Of some importance in connection with the early history of the cities are the questions which arise in relation to the fiscal duties and privileges of the curtes regia and its officers. In it was centered the fiscal administration of the kingdom; and its officers, in the various grades from the dux downward, received and were responsible for the revenues of the state. So prominent a part belonged to this form of the functions of the curtes that it is quite common to hear the revenues themselves, by a transposition of terms, called by that name, or by that of palatium, a word sometimes found even for the curtes regia in their proper general sense; but this, from what I have been able to gather concerning its legitimate use, should properly be applied only to the residence, or by conversion the revenues of the king himself[35]. What is of interest to us in this matter is the fact that the curtis regia fell heir to the publicum or communal property of the old Roman curia, when these were overthrown by the Lombard conquest.
In considering this phase of civil administration under the Lombard system, we are again brought face to face with the old question of the survival or non-survival of corporate existence among the cities. For if it could be proved that the municipality in its corporate capacity retained the communal property and administered it, there would appear to be good grounds for the assertion of the continuance of some form of quasi-independent municipal government; but if, on the other hand, it were found that the property of the municipality passed to the new head of local administration or to the central power, it would be evident that the continuance of the municipal system as such was a logical impossibility; for, deprived at once of its property and of its revenues, it would have had no vitality to keep it from a speedy end.

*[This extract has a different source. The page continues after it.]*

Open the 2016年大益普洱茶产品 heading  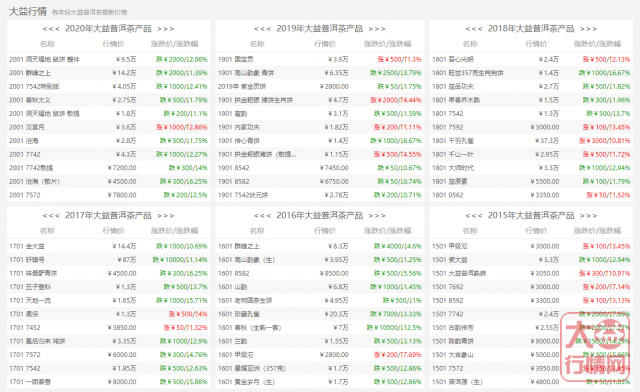tap(320, 215)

In investigating a question of this nature from the sources at our disposal in a period of history so obscure, we cannot expect to find any definite statements sufficiently precise to set at rest at once all opposition and discussion; but after considering the character of the people we are investigating and studying their institutions, and after a careful examination of the laws and records which form the sources of our information, we are, I think, in a position to be able to give a sufficiently decided opinion as to whether a particular set of facts or conditions could possibly have existed in a state of development and in a society of a given character. Thus it is in regard to the matter in hand. From the numberless cases in which the publicum is mentioned in the documents from which we draw our materials, it seems to me possible for a critical examiner to come to but one conclusion, if, as is quite essential, he take into consideration the unmistakable spirit of these writings, and if he give a legitimate interpretation to the various terms employed. To cite in direct proof any individual instance is, perhaps, impossible; but indirect evidence is forthcoming in abundance, and of a character to be, to me at least, entirely conclusive. The conclusion reached is, then, that the king and the dukes were the successors of the old curia in the possession and the administration of all properties and revenues, taxes and fines formerly belonging to the organized corporations of the Roman municipalities, and that the curtes regiae were the channel through which these were collected, divided and expended.

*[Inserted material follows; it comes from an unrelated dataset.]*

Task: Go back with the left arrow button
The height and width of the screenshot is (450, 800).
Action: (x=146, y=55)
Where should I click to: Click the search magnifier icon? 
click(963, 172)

The grounds on which this assertion is based are the continual recurrence of examples of functions of a fiscal character being exercised by the head of the civitas and his officers, and by them alone; and it appears to me that it could only be by a complete misunderstanding of the spirit of the early writings, and by a comprehensive misapplication of the terms used in them, that these functions could be referred to any other power. These functions of the administration may be grouped under three main heads, viz: 1. Fines and forfeitures, which, of course, played a very prominent part under the Teutonic system of composition for offenses of a criminal nature; 2. Taxes and privileges, by which is meant feudal rights, dues, etc.; and 3. Buildings and lands belonging to the crown or to the head of the civitas as a public officer.

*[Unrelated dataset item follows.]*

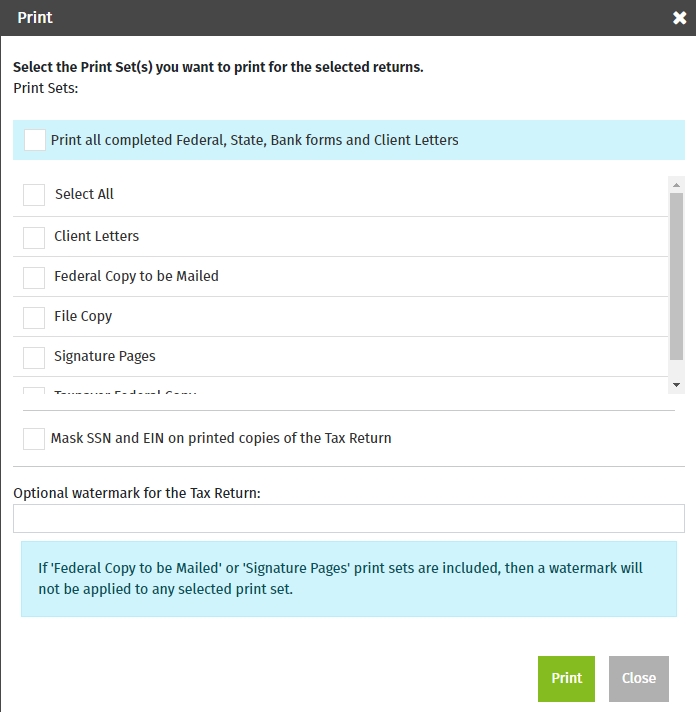Click the 'Select All' label text

tap(84, 194)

Of the fines and forfeitures paid into the publicum, we find that a part went to the royal treasury and a part to the judex, and in some cases to the informer or the prosecuting officer; and at different times we find these proportionate amounts definitely defined—as, for instance, in the time of Charlemagne two parts went to the king and one part to the count who acted as judex;[36] this we know from two of the Lombard laws of that emperor.[37] In one of these,[38] speaking of those who evaded military service, he says: "Heribannum comes exactare non praesumat: nisi Missus noster prius Heribannum ad partem nostram recipiat, et ei," the Count, "suam tertiam partem exinde per jussionem nostram donet."[39] We even find evidence of quite a large amount of liberty used by the duces in the ultimate disposal of property coming under their jurisdiction by forfeiture, the more powerful making use of it precisely as if it were private property. For example, in the Chronica Farfensis[40] appears a case judged by Hildeprandus, dux of Spoleto, in the year 787. A certain nun named Alerona, for having married a man named Rabennonus, "secundum legem omnis substantia ipsius ad Publicum devoluta est"; a little later Rabennonus, for having killed a man, "medietas omnis illius substantiae ad Publicum devoluta est." In consequence, in poetic justice and for the good of his soul and the king's, Hildeprandus quite arbitrarily presents "omnem praedictam illorum substantiam, qualiter secundum legem juste et rationabiliter, ad Publicum devoluta est," to the Monastery of Farfa "pro mercede Domnorum nostrorum Regum et nostra." Here, as in many other cases, we see the dux making gifts of property belonging clearly to the publicum, to persons favored by him and for his own benefit. Such a condition of affairs would certainly never have existed had public property been administered by authority other than that of the dux.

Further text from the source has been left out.